第17話 仕返し

 ぽこぽこと音を立てる電気ケトルが、カチンっという合図を出す前に高坂はケトルを台から持ち上げると、ココアの粉やミルク、砂糖をあらかじめ入れておいたカップにお湯を注いだ。

 カップから甘い香りを孕んだ湯気が立罩める。


「よかったのかぁ?」耳障りな声が直接脳内に響いた。


 突然湧いたその声に高坂は、鼻腔に含んでいたココアの香りを吐き出すと、眉根を寄せた。しかしそれを気にせず“死神”は喋り続けた。

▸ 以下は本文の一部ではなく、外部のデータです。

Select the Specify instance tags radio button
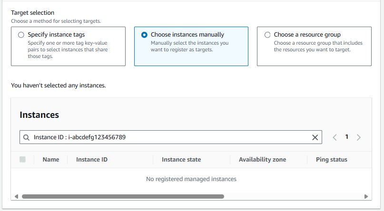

「お前の予想した通り、アイツは……トキトウ ケイスケは前任の“死神”、つまりお前の両親の仇だ。お前の身体が、産毛の一本に至るまで余すところなく、トキトウ ケイスケに殺意を向けていた。初めてお前からあんなにも甘美な殺意を感じたぜぇ……久しぶりの大量の食事時間を頂けると思ったのによぉ? あの女の、サエキ トモカの一声でこうして逃げ帰ってきてんだから、お前の情けなさも詮ねぇなぁ?」


 そこまで喋り続けると、“死神”は急に黙った。

 高坂の部屋に静寂が舞い戻り、ココアを啜る音がやけに大きく聞こえる。

 時任を殺す直前、佐伯に声をかけられたことで高坂は制止した。その後、胸倉を掴んでいた時任の上から退くと、黒いもやを躍動させて自宅に戻ったのだ。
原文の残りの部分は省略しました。